Фрагмент текста>
□ □ □ □

Действительно, когда мы поближе подошли к храму, мы увидели перед собой именно скелет. Прозрачный остов, весь насквозь продуваемый ветрами. Мы зашли внутрь этого печального храма, и вздрогнули от неожиданности. Внутри казалось тепло. И словно пахло ладаном и медовыми свечами. Ветер бил о какую-то железку, а нам слышался колокольный звон.

Батюшка перекрестился, обратился лицом к алтарю, запел праздничный тропарь:

— Во Иордане крещающуся Тебе, Господи, Троическое явися поклонение: Родителев бо глас свидетельствоваше Тебе, возлюбленнаго Тя Сына именуя: и Дух в виде голубине извествоваше словесе утверждение: явлейся, Христе Боже, и мир просвещей, слава Тебе.

— Слава Тебе! — отозвались стены.

-Слава Тебе! — пропел чей-то тонкий голосок..

□ □ □ □

Исходные данные>
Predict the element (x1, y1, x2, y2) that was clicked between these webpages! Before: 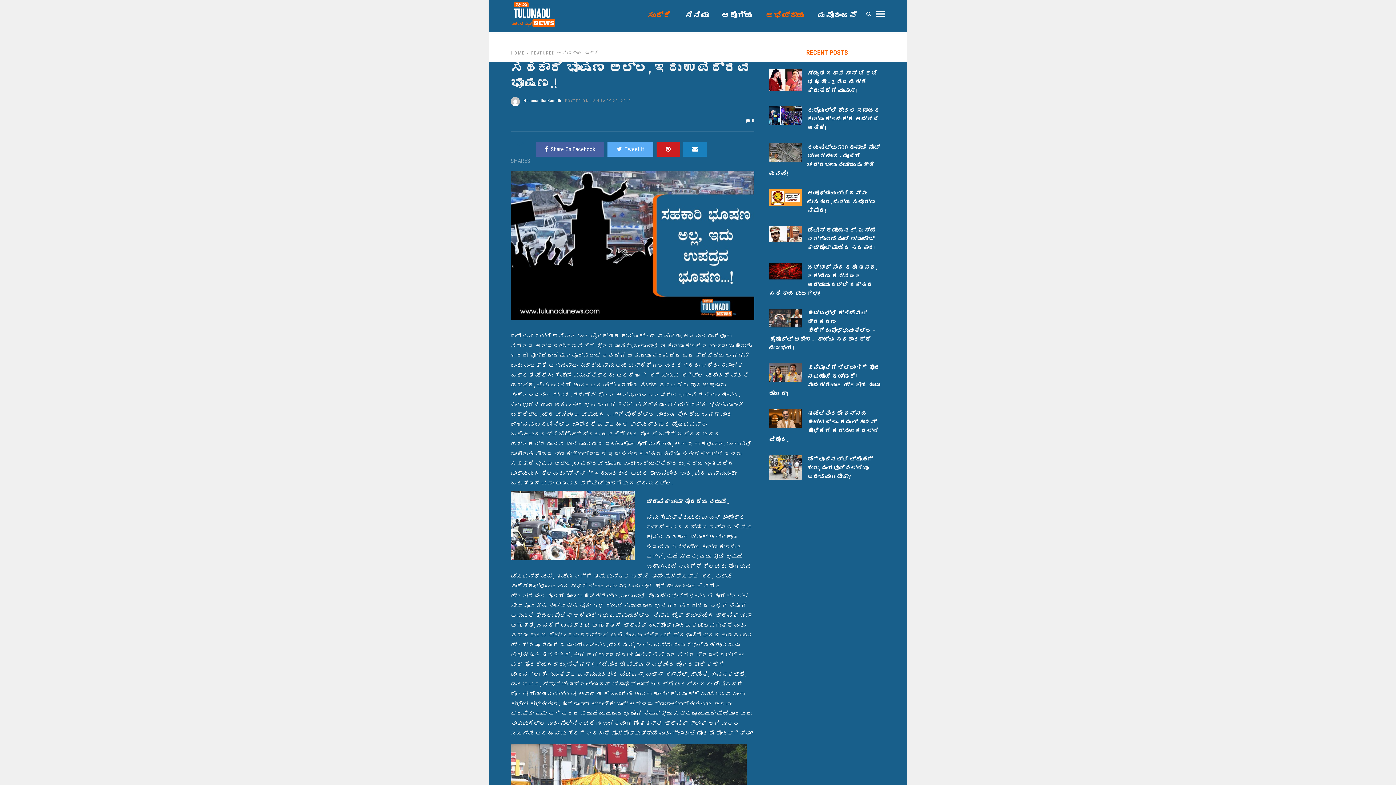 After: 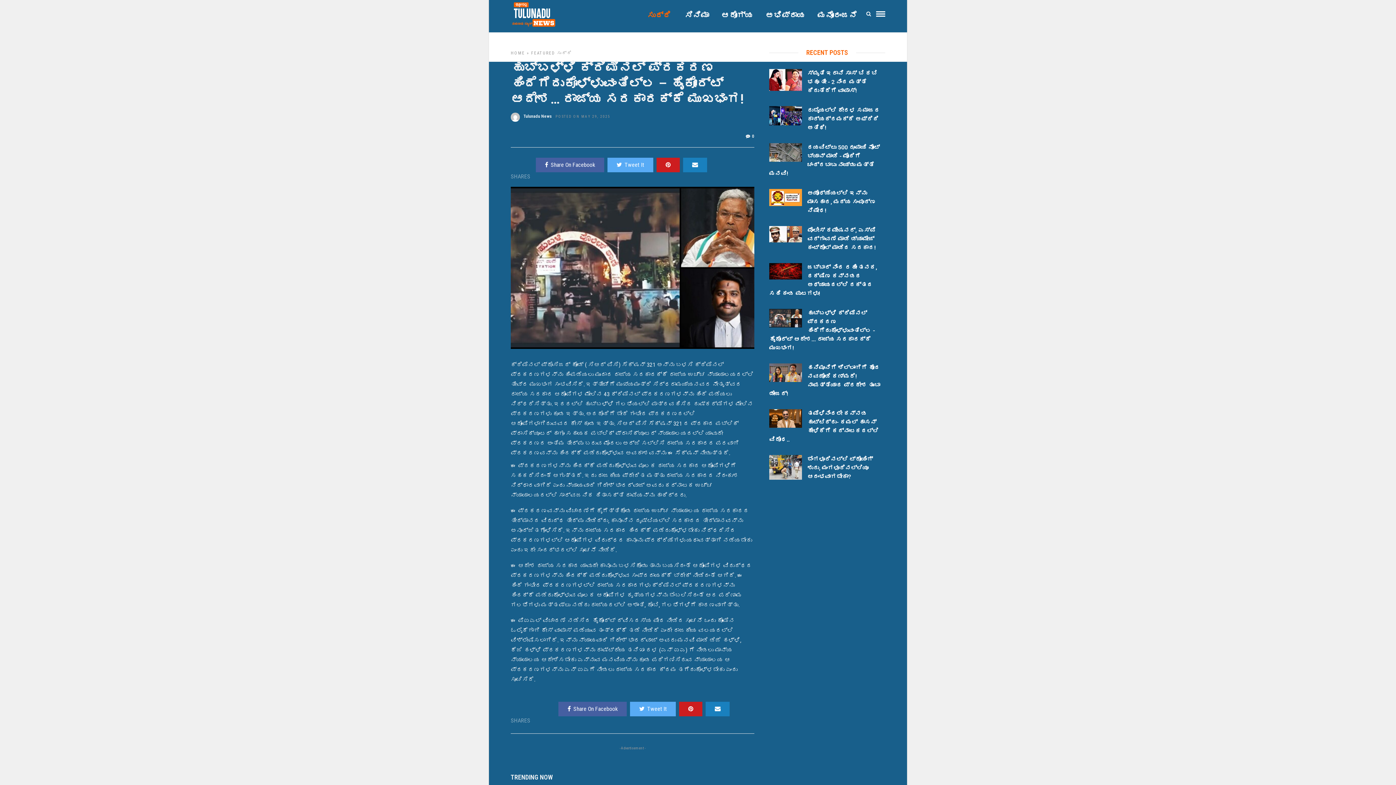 Action: label: ಹುಬ್ಬಳ್ಳಿ ಕ್ರಿಮಿನಲ್ ಪ್ರಕರಣ ಹಿಂದೆಗೆದುಕೊಳ್ಳುವಂತಿಲ್ಲ - ಹೈಕೋರ್ಟ್ ಆದೇಶ... ರಾಜ್ಯ ಸರಕಾರಕ್ಕೆ ಮುಖಭಂಗ! bbox: (769, 309, 875, 351)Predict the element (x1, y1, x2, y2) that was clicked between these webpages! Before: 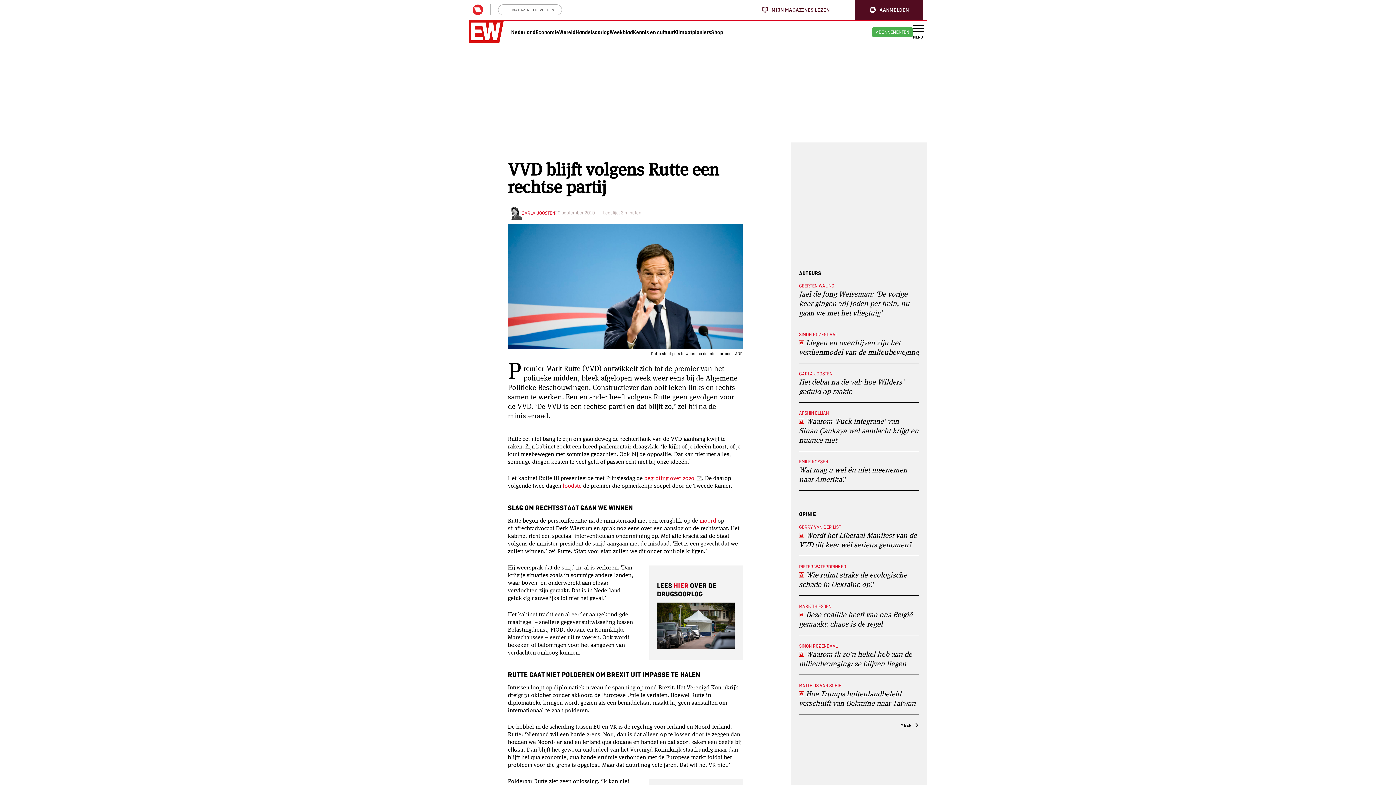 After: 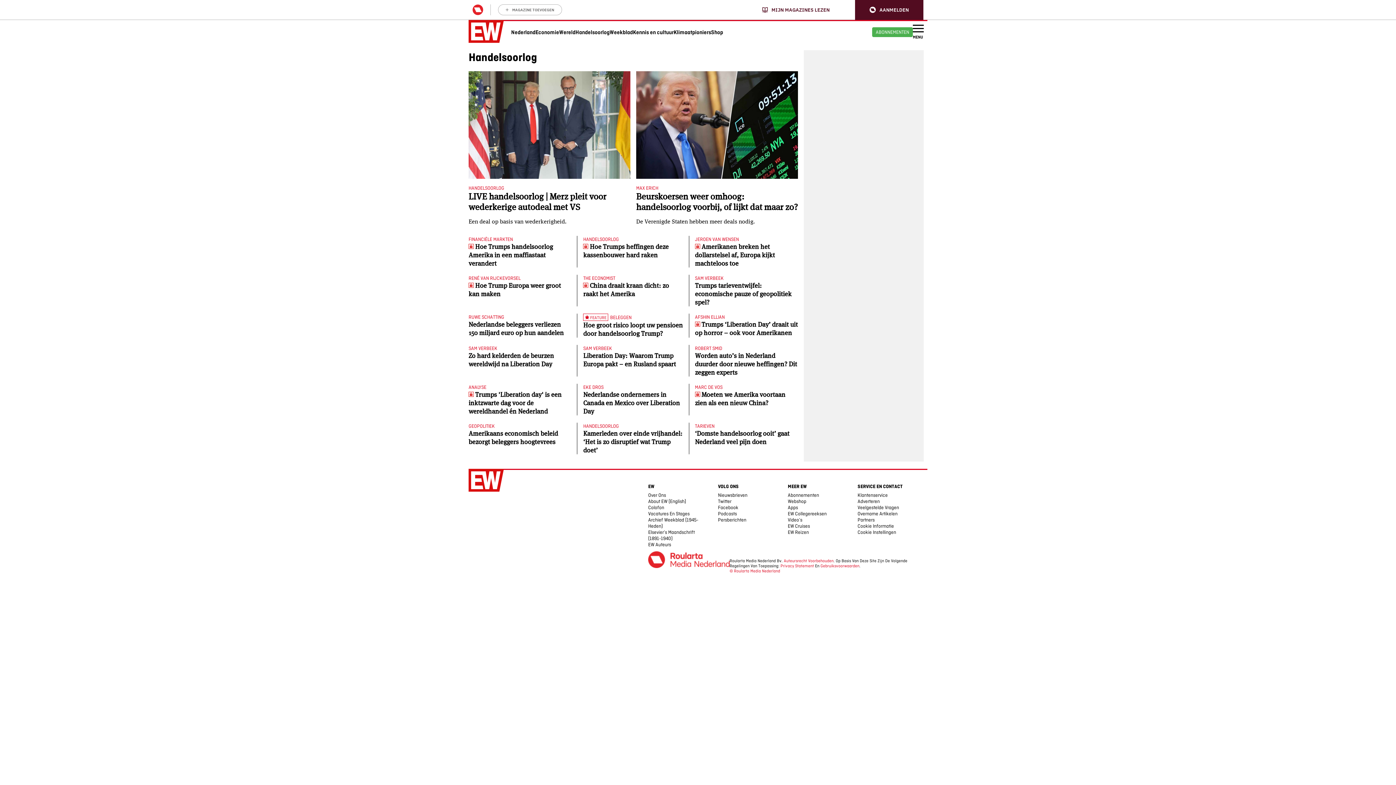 Action: bbox: (575, 29, 609, 35) label: HandelsoorlogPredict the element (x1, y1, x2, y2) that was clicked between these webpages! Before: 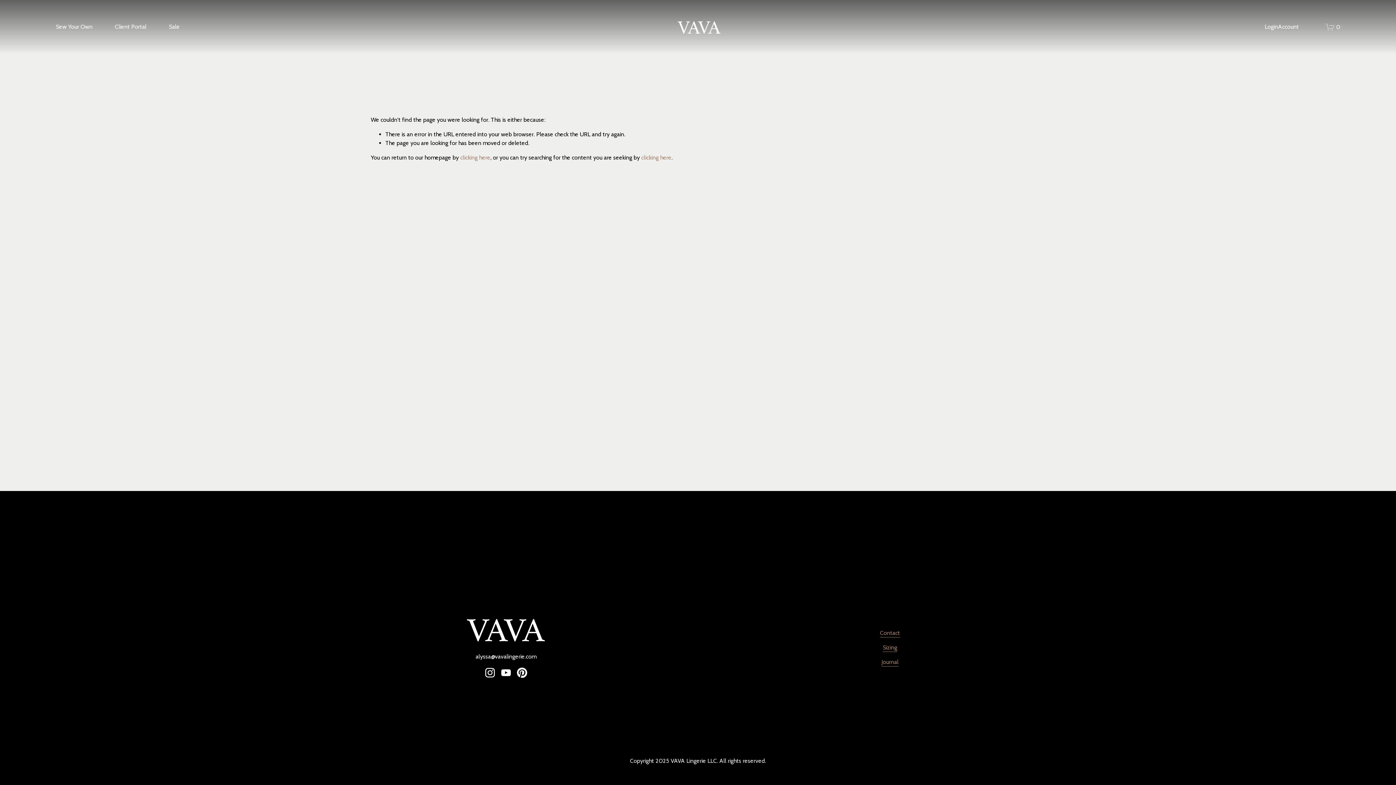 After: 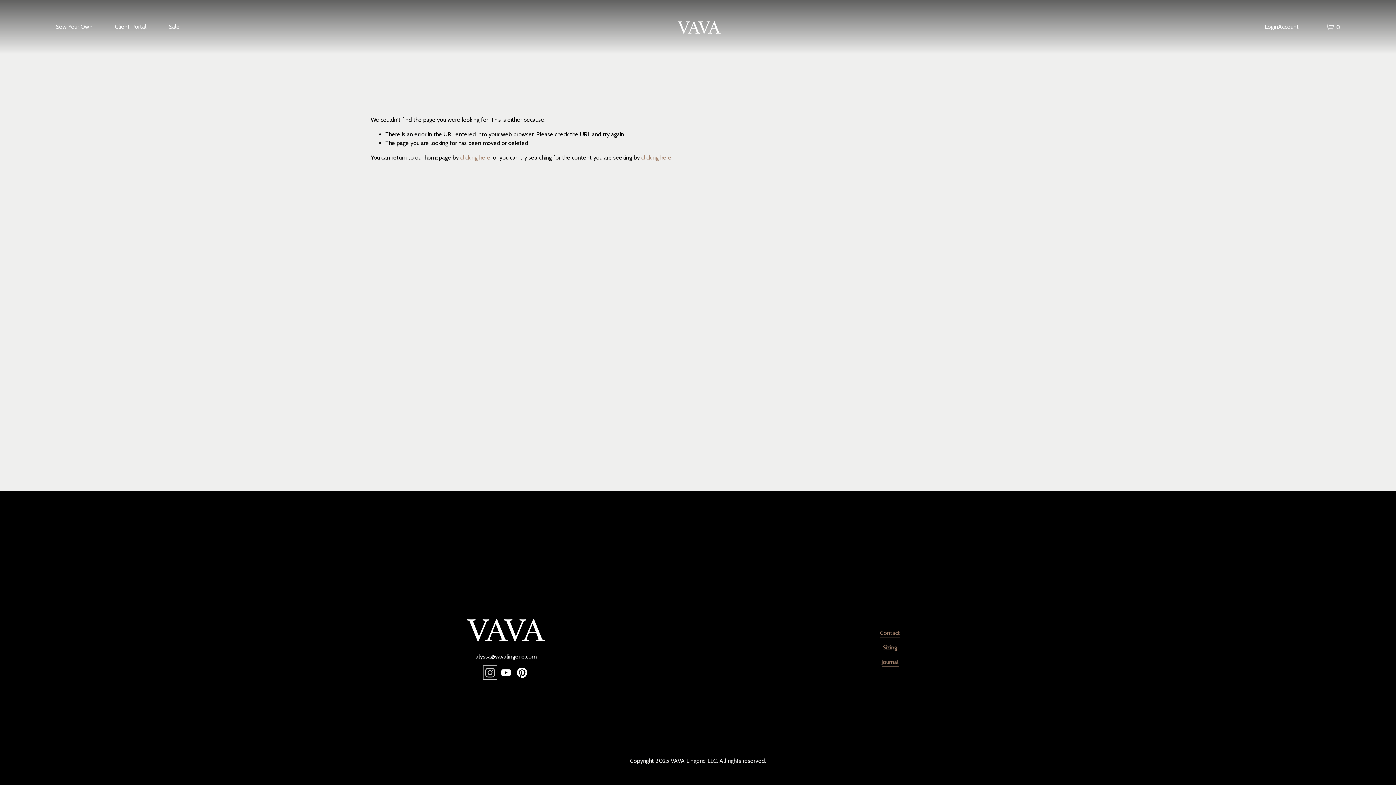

□ □ □ □

Письменное задание> Допишите рассказ о разрушенном храме, начав сразу после его последнего предложения. Приведённые строки здесь никак не используются.

Ответ>
По холмику к храму взбиралась маленькая черная фигурка.

— Мать Феоктиста!

— Батюшка, благословите! — мелко-мелко тараторит она. — Мы вас еще из окошка увидали! Идемте на чай! Замерзли, поди!

Она что-то говорила-говорила, а мы, радостные, удивленные, притихшие, следовали за ней.

Мать Феоктиста и мать Феодула — родные сестры. Мать Феоктиста — бойкая, разговорчивая, она когда-то имела свою семью, и лишь в возрасте приняла монашество. Мать Феодула, напротив, тиха нравом и смиренна, всю жизнь провела в одиночестве. Сейчас сестрам уже за шестьдесят. Они приняли схиму и вместе спасаются в этом заброшенном краю. Изредка они выбираются в монастырский храм на Литургию (зимой на лыжах, летом пешком), еще реже едут в паломничество к своему духовнику — тоже старенькому иеромонаху.

В деревянном домике наш ждал настоящий самовар. А рядом с ним — пестрело угощенье. Тут было и малиновое варенье, и мед, и мятные прянички, и теплые блинки с золотистой корочкой. Грибочки соленые, творог деревенский, масло желтое, взбитое, сливочное. В глиняном заварнике томились травы. Как хорошо быть схимницей! — решила я.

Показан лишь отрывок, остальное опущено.